En el centenario del centenario los hispanoamericanos oscilamos entre la perplejidad, el pesimismo y la escisión, cargada de rabias, de nuestras sociedades. La sobrecarga del instante, la captura por el presente, han hecho de estas efemérides —la del 10 y la del 19— fechas pálidas, despojadas de rituales y, aún menos, de reflexiones de amplio alcance. Nos hemos limitado a estrechas franjas del ámbito intelectual. La sociedad política le ha dado la espalda al Bicentenario. Peor aún, las autoridades del estado, en cualquier nivel, están pasando por estas fechas de modo protocolario y vacío. (En Medellín, la feria de las flores no dará un minuto a banalidades como la historia patria.)
El estado espiritual corriente del ciudadano medio es comprensible, pero no es nada peor que el de hace cien años. El grado de civilización en el continente es mucho mejor, hay más libertades, democracia y progreso material. Pero el ciudadano medio no es el responsable de proponer la pregunta por la trayectoria de la construcción nacional, ni de tomar la iniciativa para señalar sus peculiaridades y fallas, ni de abrir el debate sobre las características de nuestro destino, que tendrá que ser compartido o no será. Esa es una responsabilidad de las élites políticas, económicas e intelectuales.

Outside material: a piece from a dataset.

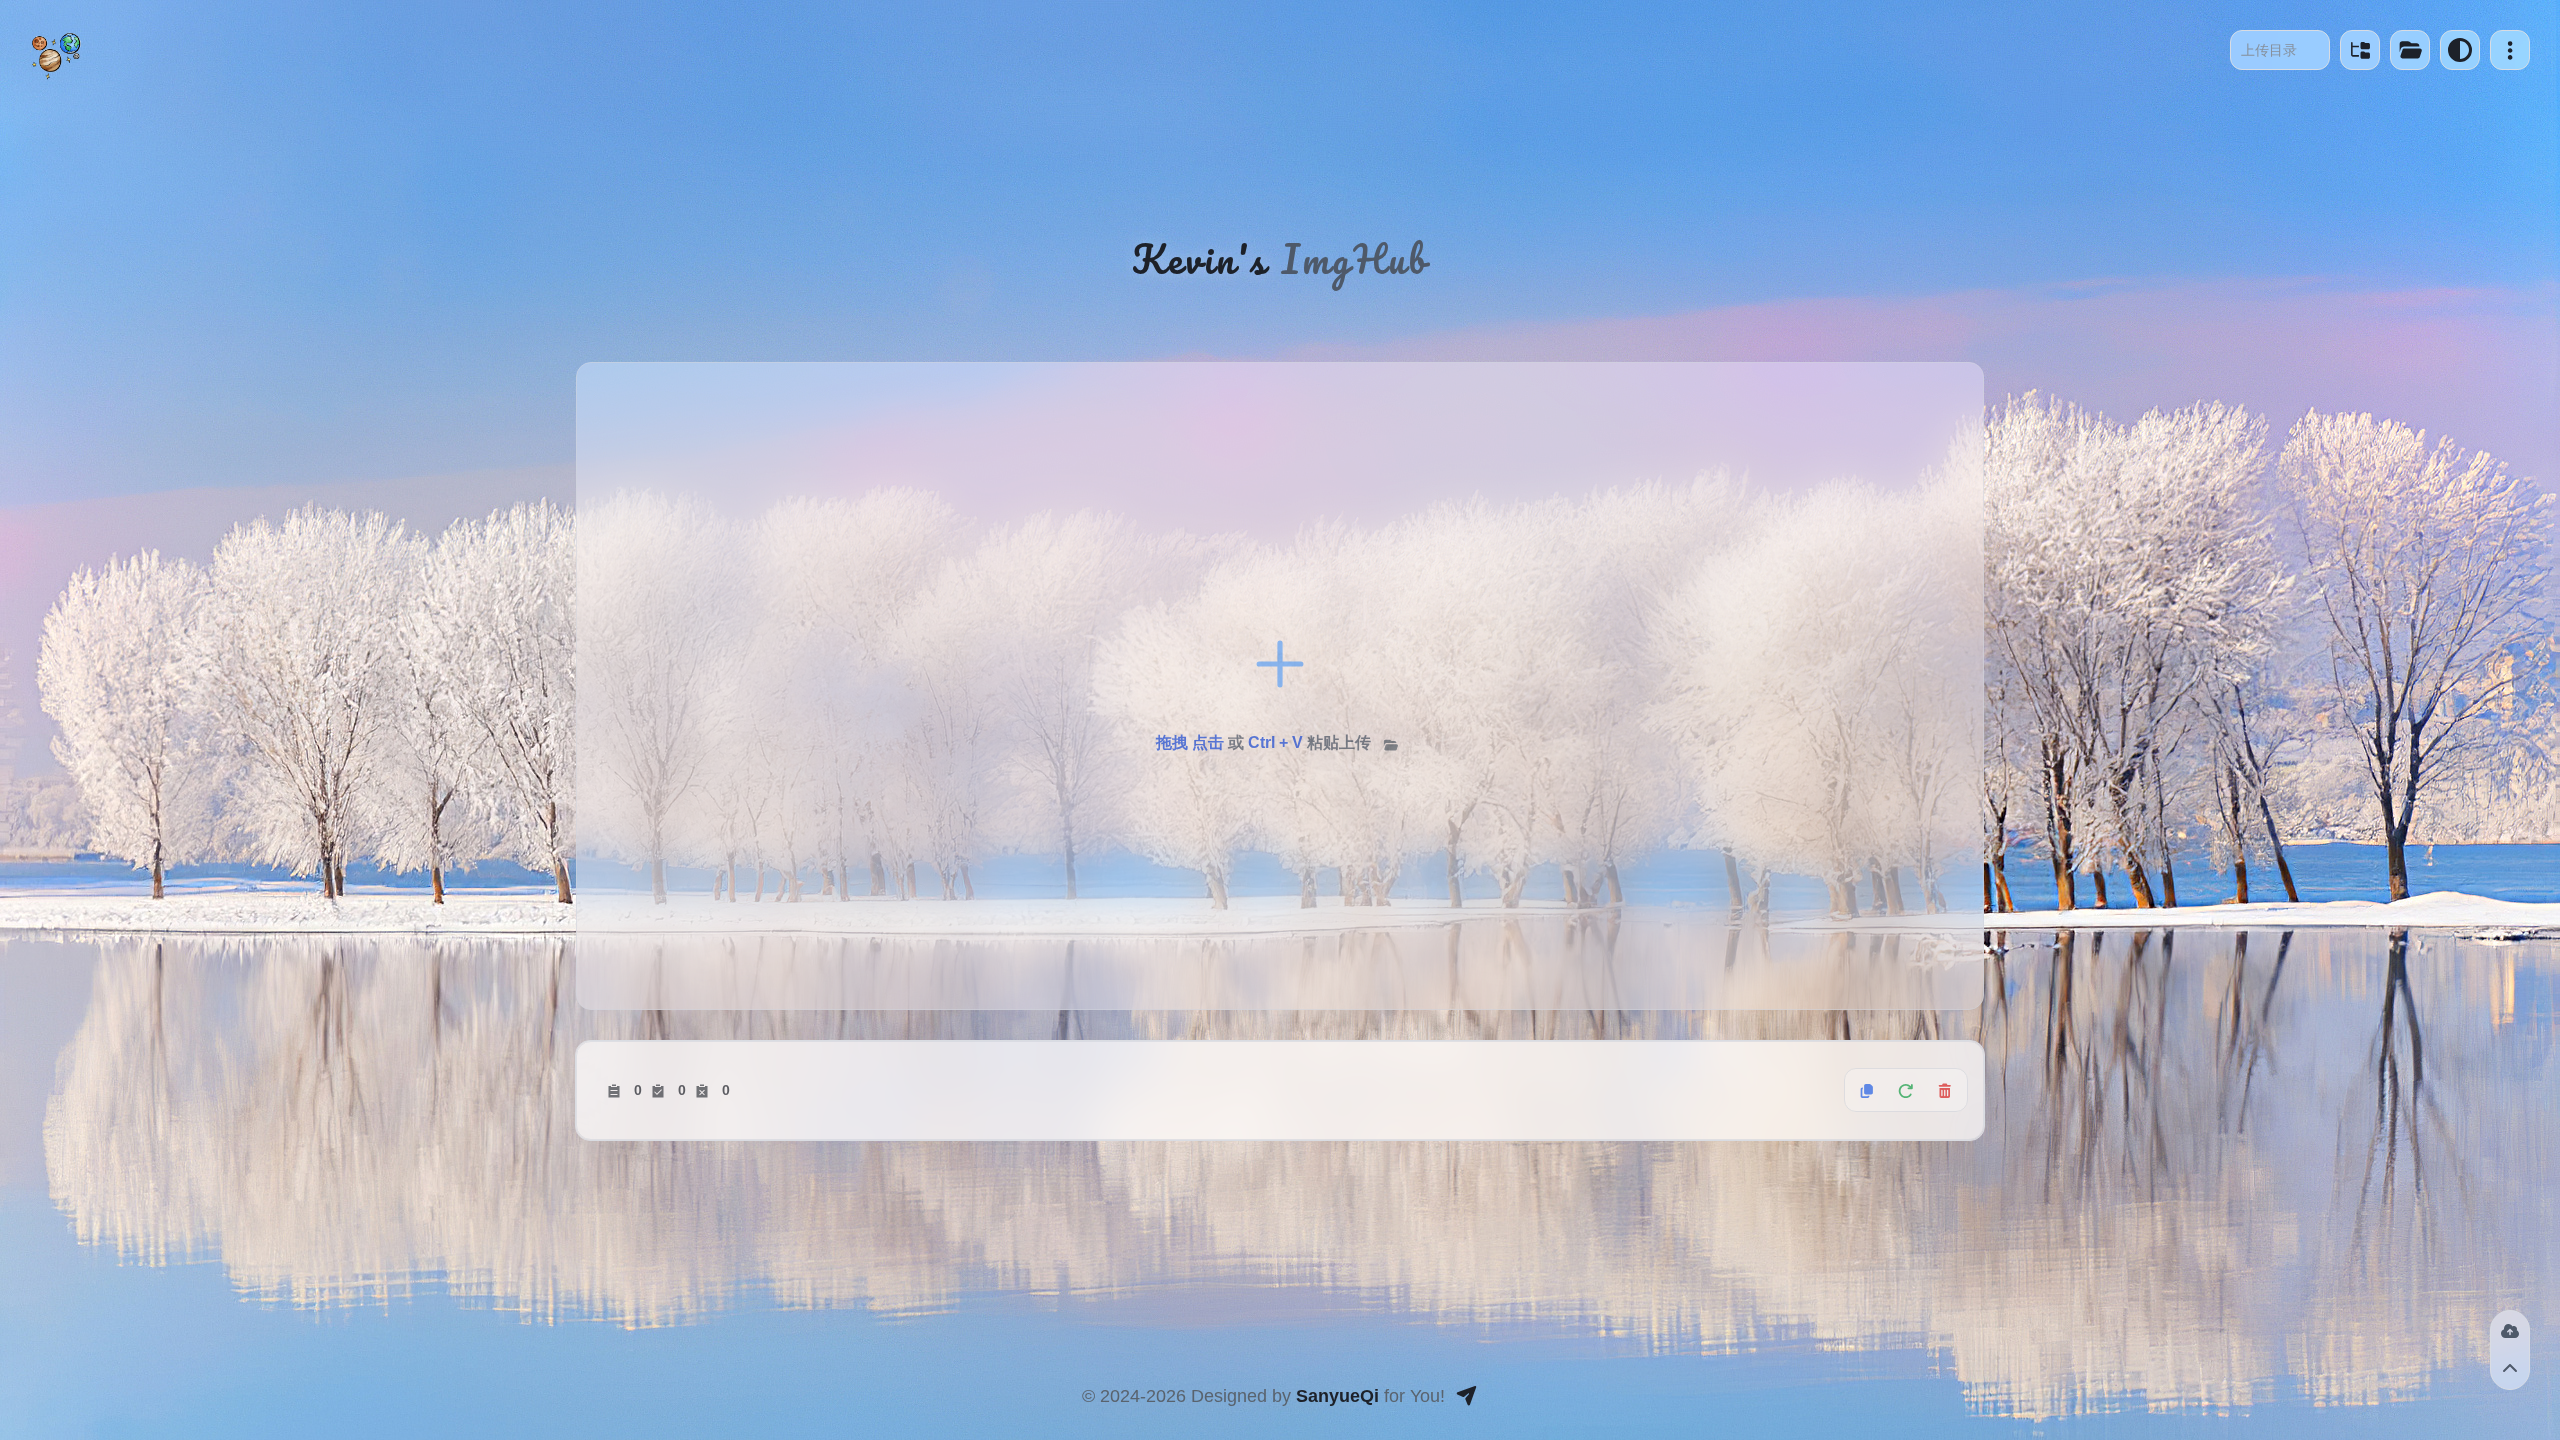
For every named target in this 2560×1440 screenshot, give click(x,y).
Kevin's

2019 entra a la recta final sin que Bicentenario haya dejado de ser una palabra para adornar los discursos burocráticos, palabra que permitirá contextualizar los viejos lugares y las fórmulas de consuelo habituales en la retórica pública. Todo esto no significa que gran parte de la dirigencia ha renunciado a hacerse cargo del pasado, que es la única manera entender y enfrentar el presente. Capotear, sobreaguar, el presente es una cosa muy distinta a dirigir un país o una sociedad.

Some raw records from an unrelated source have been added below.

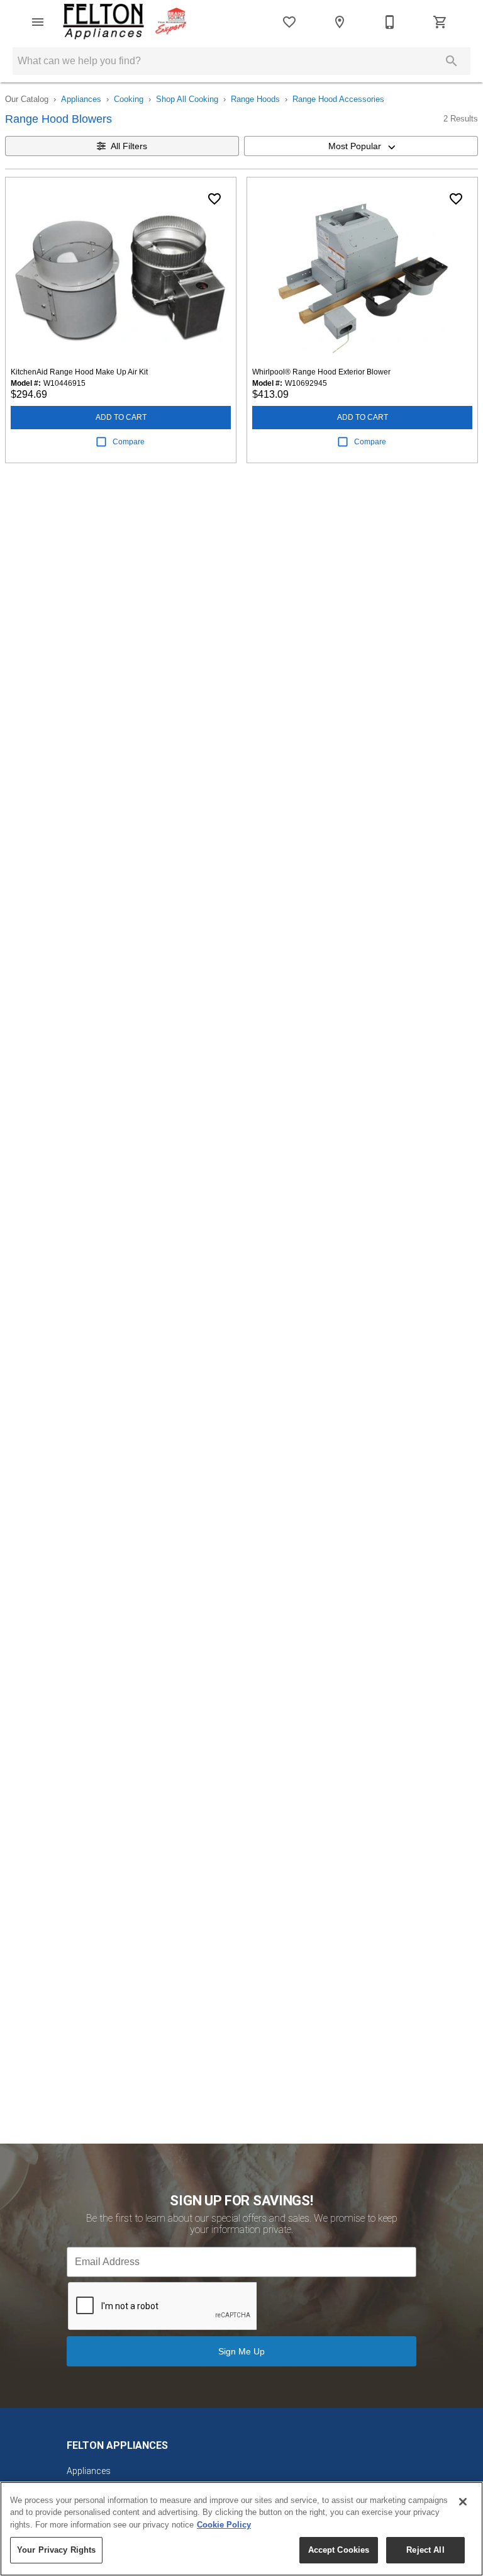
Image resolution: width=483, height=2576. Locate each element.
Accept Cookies (339, 2550)
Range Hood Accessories (338, 99)
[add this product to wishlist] (214, 199)
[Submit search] (451, 61)
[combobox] (361, 146)
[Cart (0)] (440, 22)
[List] (289, 22)
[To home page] (125, 22)
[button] (38, 22)
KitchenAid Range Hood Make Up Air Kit (79, 372)
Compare (129, 441)
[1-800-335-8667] (390, 22)
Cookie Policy (224, 2524)
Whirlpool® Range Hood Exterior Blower (321, 372)
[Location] (340, 22)
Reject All (425, 2550)
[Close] (463, 2502)
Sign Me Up (241, 2351)
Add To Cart (121, 417)
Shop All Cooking (187, 99)
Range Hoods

Hace cien años, Colombia estaba consolidando su paz más estable y duradera —para usar una expresión reciente. Los sectores menos radicales de los dos partidos tradicionales hallaron una fórmula conciliatoria. Más allá de los acuerdos de paz, hubo entendimientos durante la administración de Rafael Reyes y se hicieron cambios en el régimen político. Las mayorías no querían volver al pasado fratricida. Del centenario se puede aprender.